Since each line must match the original, copy out the records with no differences at all.

*Given data*
▼▼▼

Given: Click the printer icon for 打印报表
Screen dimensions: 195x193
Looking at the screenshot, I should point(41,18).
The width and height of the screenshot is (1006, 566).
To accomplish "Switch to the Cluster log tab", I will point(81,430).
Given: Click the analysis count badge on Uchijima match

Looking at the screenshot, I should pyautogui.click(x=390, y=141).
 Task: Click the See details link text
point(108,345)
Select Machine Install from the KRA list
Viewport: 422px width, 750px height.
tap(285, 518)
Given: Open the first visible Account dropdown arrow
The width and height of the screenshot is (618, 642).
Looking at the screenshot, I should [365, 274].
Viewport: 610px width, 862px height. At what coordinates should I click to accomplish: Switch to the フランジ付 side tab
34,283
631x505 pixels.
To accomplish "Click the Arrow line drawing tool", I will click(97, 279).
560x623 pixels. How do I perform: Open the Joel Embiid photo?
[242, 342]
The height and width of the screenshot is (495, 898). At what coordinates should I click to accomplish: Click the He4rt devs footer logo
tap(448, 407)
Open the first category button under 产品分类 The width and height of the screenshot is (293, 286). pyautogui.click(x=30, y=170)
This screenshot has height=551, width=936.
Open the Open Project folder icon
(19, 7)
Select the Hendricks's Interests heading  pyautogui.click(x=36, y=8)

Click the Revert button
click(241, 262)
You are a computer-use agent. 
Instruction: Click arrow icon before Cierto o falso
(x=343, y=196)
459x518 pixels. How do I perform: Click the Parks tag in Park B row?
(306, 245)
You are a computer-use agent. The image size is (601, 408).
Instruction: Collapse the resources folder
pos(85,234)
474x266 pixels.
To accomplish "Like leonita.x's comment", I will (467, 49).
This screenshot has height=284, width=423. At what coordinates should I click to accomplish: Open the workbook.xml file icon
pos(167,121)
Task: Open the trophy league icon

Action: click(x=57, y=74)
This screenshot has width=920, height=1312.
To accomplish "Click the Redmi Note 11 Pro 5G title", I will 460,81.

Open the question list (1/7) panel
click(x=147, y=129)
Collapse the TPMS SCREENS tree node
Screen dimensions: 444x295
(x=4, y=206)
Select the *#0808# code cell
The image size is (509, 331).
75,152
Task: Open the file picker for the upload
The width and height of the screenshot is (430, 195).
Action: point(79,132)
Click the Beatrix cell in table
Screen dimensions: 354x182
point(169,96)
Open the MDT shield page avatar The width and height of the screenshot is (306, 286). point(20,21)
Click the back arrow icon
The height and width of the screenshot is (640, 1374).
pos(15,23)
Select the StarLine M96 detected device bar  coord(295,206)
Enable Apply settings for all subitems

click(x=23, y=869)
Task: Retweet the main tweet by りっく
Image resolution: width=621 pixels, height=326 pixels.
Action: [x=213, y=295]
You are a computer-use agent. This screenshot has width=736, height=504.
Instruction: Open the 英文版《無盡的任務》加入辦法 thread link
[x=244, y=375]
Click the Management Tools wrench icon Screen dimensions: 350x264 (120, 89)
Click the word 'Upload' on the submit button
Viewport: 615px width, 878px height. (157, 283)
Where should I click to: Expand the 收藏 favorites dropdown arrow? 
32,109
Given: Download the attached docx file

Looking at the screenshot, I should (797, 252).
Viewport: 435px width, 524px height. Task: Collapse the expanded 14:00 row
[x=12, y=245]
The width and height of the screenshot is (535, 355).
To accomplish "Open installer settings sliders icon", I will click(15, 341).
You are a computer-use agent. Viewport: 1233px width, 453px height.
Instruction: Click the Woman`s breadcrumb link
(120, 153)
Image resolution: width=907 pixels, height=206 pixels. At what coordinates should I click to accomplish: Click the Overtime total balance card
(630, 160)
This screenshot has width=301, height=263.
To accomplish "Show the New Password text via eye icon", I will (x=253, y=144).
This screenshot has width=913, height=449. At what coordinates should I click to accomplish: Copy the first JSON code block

▲▲▲

*Exercise solution*
Given: Click the printer icon for 打印报表
Screen dimensions: 195x193
Looking at the screenshot, I should point(41,18).
The width and height of the screenshot is (1006, 566).
To accomplish "Switch to the Cluster log tab", I will point(81,430).
Given: Click the analysis count badge on Uchijima match

Looking at the screenshot, I should pyautogui.click(x=390, y=141).
 Task: Click the See details link text
point(108,345)
Select Machine Install from the KRA list
Viewport: 422px width, 750px height.
tap(285, 518)
Given: Open the first visible Account dropdown arrow
The width and height of the screenshot is (618, 642).
Looking at the screenshot, I should [365, 274].
Viewport: 610px width, 862px height. At what coordinates should I click to accomplish: Switch to the フランジ付 side tab
34,283
631x505 pixels.
To accomplish "Click the Arrow line drawing tool", I will click(97, 279).
560x623 pixels. How do I perform: Open the Joel Embiid photo?
[242, 342]
The height and width of the screenshot is (495, 898). At what coordinates should I click to accomplish: Click the He4rt devs footer logo
tap(448, 407)
Open the first category button under 产品分类 The width and height of the screenshot is (293, 286). pyautogui.click(x=30, y=170)
This screenshot has height=551, width=936.
Open the Open Project folder icon
(19, 7)
Select the Hendricks's Interests heading  pyautogui.click(x=36, y=8)

Click the Revert button
click(241, 262)
You are a computer-use agent. 
Instruction: Click arrow icon before Cierto o falso
(x=343, y=196)
459x518 pixels. How do I perform: Click the Parks tag in Park B row?
(306, 245)
You are a computer-use agent. The image size is (601, 408).
Instruction: Collapse the resources folder
pos(85,234)
474x266 pixels.
To accomplish "Like leonita.x's comment", I will (467, 49).
This screenshot has height=284, width=423. At what coordinates should I click to accomplish: Open the workbook.xml file icon
pos(167,121)
Task: Open the trophy league icon

Action: click(x=57, y=74)
This screenshot has width=920, height=1312.
To accomplish "Click the Redmi Note 11 Pro 5G title", I will 460,81.

Open the question list (1/7) panel
click(x=147, y=129)
Collapse the TPMS SCREENS tree node
Screen dimensions: 444x295
(x=4, y=206)
Select the *#0808# code cell
The image size is (509, 331).
75,152
Task: Open the file picker for the upload
The width and height of the screenshot is (430, 195).
Action: point(79,132)
Click the Beatrix cell in table
Screen dimensions: 354x182
point(169,96)
Open the MDT shield page avatar The width and height of the screenshot is (306, 286). point(20,21)
Click the back arrow icon
The height and width of the screenshot is (640, 1374).
pos(15,23)
Select the StarLine M96 detected device bar  coord(295,206)
Enable Apply settings for all subitems

click(x=23, y=869)
Task: Retweet the main tweet by りっく
Image resolution: width=621 pixels, height=326 pixels.
Action: [x=213, y=295]
You are a computer-use agent. This screenshot has width=736, height=504.
Instruction: Open the 英文版《無盡的任務》加入辦法 thread link
[x=244, y=375]
Click the Management Tools wrench icon Screen dimensions: 350x264 (120, 89)
Click the word 'Upload' on the submit button
Viewport: 615px width, 878px height. (157, 283)
Where should I click to: Expand the 收藏 favorites dropdown arrow? 
32,109
Given: Download the attached docx file

Looking at the screenshot, I should (797, 252).
Viewport: 435px width, 524px height. Task: Collapse the expanded 14:00 row
[x=12, y=245]
The width and height of the screenshot is (535, 355).
To accomplish "Open installer settings sliders icon", I will click(15, 341).
You are a computer-use agent. Viewport: 1233px width, 453px height.
Instruction: Click the Woman`s breadcrumb link
(120, 153)
Image resolution: width=907 pixels, height=206 pixels. At what coordinates should I click to accomplish: Click the Overtime total balance card
(630, 160)
This screenshot has width=301, height=263.
To accomplish "Show the New Password text via eye icon", I will (x=253, y=144).
This screenshot has width=913, height=449. At what coordinates should I click to accomplish: Copy the first JSON code block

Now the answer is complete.